When you order something on the Internet, you usually get a boring confirmation message with the possibility to print the details and email message that is sent to confirm your order. Since I don’t like to sit around piles of confirmation papers, I rely on the email. But since it is too dull to read I don’t even bother to check whether the details are correct (stupid).
Yesterday I booked a hotel room and after confirmation of my credit card details I received a browser message stating:
“In half an hour you will receive an email with the details of your booking. There’s a chance this message will be blocked by your spam filter, so please check your junk email folder. If you haven’t received it, you can check your details online. You need this code: 9347573947 and this pincode: 3477.”
Thank God I received the email, perhaps because my spam rule is not too restrictive (I receive so many “Enlarge your penis” mails that I start to feel insecure), because I didn’t know how long I would be able to remember those digits. Clearly the site wasn’t thinking of minimizing the users’ memory load, found in so many usability heuristics.

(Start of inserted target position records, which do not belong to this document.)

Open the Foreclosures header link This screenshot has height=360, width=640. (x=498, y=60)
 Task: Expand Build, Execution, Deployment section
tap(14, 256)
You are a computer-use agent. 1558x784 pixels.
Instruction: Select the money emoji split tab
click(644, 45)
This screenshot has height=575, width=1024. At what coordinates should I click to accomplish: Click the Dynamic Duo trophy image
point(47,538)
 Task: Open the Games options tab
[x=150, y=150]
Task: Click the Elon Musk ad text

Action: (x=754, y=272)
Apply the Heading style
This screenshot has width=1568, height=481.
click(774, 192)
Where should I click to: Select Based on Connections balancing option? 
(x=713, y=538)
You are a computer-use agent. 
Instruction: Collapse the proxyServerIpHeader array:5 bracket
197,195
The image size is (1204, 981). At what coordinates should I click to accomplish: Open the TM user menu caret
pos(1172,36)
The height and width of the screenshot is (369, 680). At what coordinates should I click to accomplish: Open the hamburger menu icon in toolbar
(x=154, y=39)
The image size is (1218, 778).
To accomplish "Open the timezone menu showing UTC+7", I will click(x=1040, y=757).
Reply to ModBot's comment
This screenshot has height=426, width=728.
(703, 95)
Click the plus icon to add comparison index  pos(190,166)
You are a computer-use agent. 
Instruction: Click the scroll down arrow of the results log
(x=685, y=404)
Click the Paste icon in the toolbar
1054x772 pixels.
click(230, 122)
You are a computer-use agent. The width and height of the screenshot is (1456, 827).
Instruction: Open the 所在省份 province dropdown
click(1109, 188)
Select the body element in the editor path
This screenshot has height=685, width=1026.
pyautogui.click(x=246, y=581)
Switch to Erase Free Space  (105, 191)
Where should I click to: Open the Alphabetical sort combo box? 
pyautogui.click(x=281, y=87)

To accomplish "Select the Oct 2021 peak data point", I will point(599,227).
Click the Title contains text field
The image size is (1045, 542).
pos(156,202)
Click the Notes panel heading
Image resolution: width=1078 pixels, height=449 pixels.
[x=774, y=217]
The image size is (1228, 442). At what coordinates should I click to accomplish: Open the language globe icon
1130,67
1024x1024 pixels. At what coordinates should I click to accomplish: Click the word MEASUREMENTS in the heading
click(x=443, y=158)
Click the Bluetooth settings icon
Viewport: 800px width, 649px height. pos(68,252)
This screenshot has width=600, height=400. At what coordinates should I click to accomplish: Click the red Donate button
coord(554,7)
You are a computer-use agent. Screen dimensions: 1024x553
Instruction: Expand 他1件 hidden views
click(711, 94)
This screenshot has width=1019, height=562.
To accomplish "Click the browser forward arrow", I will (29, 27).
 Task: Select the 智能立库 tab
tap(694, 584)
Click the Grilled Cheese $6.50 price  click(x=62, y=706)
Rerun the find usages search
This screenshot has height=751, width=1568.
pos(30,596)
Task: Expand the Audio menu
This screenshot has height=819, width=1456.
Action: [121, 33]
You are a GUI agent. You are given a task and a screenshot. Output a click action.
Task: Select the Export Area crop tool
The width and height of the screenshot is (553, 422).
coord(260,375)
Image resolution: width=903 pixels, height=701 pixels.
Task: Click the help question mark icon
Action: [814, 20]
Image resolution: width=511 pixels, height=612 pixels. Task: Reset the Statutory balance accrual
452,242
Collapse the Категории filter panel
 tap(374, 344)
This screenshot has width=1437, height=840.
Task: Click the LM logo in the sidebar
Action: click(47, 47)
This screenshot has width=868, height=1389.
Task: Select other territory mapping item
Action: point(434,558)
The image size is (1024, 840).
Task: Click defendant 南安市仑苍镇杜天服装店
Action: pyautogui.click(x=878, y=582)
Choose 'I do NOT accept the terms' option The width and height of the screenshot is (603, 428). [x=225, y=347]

Today I ordered again on the Internet, this time I had a positive experience on confirmation messages. I ordered at Moo‘s, a company that prints little photo cards. I received a confirmation message that looked like this:
The text is funny, it’s short, it says what needs to be said, but in a light tone (instead of: “This is an automated mail. Do not reply to this message.”). It brings a smile on my face, first time I have this with these kind of messages.